É isto o que praticam, todas as manhãs, com Gargântua, as alegres governantas, enfeitando seu "ramo de coral" com flores, fitas e outros arreios: Por que então não enfeito com folhagens meu ramo de coral?
Por que não exibo de uma vez a Roos e com solenidade este ajudante idôneo? Escondo-o em todas as paradas da excursão, sem que ela uma só vez me fale ou se volte para mim; o que faço é contemplá-la e inquirir, calado, os seus espaços, vespas cravando o ferrão nas minhas costas, de sorte que os salões, os pórticos, as escadarias, tudo percebo como que flutuando em sua imagem e de mistura com a dor, com as vespas raivosas. Cruzam-se pedaços de frases em várias línguas estranhas, cresce em mim uma espécie de pressão (introduzo num cilindro de lata o eixo do pião japonês acionado a corda, introduzo-o com mãos infantis e a mola escondida no cilindro, a mola, cuja ponta recurva sobressai, fisga uma ranhura oval do pião, eu giro o cilindro e sinto a mola enroscada, pronta a disparar, mas em vez de premir o eixo do pião e fazê-lo girar eu o aperto um pouco - só um pouco - para sentir a força contida da mola, e agora é como se surgissem em mim outros piões, trinta, sessenta, cem, presos em seus cilindros brilhantes, as cordas apertadas, prontas a desprenderem-se por si) até que noite fechada, novamente em Chambord, após esse dia febril e abundante em imagens, ouço aproximar-se um ronco, um estrondo e me vejo envolvido pelos faróis de dezenas de motocicletas, conduzem-nas rapazes com blusões de couro, moças nos porta-bagagens, enlaçando-os, cruzam-se as máquinas em ziguezague, os motoristas, todos de negro, gritam uns para os outros calcando os aceleradores, os faróis trespassam-se na noite, novos veículos chegam, ninguém desliga o motor, o trovão vindo do ar e da terra me rodeia, levanto os braços em meio ao turbilhão de pneus, luvas, rostos, canos de escape, guidões e jatos ofuscantes - e brado, mãos nos ouvidos, o nome de Roos, um grito longo, o mais longo que posso, no bojo do bramido provocado pelos setenta motores de explosão e com tal violência que enrouqueço. Como se estivessem à espera deste apelo, quase a um tempo só, os motores emudecem e os faróis começam a apagar-se, quase a um tempo, e eu me vejo livre das vespas, dos seus aguilhões, mas fendido, sem fôlego, só, rodeado de estranhos.

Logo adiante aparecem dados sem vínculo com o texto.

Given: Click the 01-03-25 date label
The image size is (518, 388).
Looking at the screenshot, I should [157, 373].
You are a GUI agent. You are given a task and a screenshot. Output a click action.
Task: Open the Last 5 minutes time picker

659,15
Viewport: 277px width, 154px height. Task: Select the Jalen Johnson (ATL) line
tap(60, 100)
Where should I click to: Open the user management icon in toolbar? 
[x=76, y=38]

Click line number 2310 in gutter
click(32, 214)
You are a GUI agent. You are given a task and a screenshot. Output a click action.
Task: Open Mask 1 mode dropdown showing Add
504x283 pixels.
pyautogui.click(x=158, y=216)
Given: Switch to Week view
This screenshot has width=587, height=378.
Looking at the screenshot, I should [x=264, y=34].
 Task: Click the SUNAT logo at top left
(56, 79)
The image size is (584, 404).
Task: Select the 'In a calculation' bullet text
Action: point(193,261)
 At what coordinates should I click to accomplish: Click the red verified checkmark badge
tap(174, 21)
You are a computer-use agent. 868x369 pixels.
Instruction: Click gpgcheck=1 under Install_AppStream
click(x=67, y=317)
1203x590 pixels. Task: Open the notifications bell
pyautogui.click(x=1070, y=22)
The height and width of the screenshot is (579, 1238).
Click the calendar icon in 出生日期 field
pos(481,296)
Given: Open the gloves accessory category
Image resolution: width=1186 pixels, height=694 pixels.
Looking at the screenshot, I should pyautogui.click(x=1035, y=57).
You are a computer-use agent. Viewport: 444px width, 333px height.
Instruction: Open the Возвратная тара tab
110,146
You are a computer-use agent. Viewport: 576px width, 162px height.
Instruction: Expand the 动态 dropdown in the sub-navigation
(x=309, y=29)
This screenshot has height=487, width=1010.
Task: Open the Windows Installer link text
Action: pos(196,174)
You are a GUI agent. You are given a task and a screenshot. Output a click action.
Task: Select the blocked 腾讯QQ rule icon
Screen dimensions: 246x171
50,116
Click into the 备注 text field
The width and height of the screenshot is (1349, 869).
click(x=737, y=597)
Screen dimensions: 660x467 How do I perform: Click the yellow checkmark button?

Sei que prosseguirá (ou prossegue?) o nosso encontro interrompido; apenas desconheço, da seqüência, o modo e o ritmo. Como um indivíduo jurado de morte e que espera a cada instante - de um penhasco, de uma esquina, de uma aroeira perdida na caatinga - as balas que, mesmo não disparadas, já zunem em direção a ele, aguardo para cada próximo minuto - nas curvas do já, do agora - o recomeço. Através da vidraça, fechada ao vento ainda cortante, filtram-se as vozes das moças que, de volta da Páscoa, expõem as coxas no pátio ao sol de abril. Procuro ler: o livro parece ter sido copiado por mim, tanta é a carência de surpresas e de prazer que encontro na leitura. Examino, com uma lente, os folhetos de turismo que se acumulam no anuário, separados por países e atados com barbante.
Vem-me, imperioso, o impulso de recomeçar a busca da Cidade.
Deito-me e fico olhando para o teto. Baratas negras surgem nos rodapés, sobem na cama, andam no meu rosto, no pescoço, nas mãos. As vozes decrescem. Vão-se as baratas, com suas asas riçadas.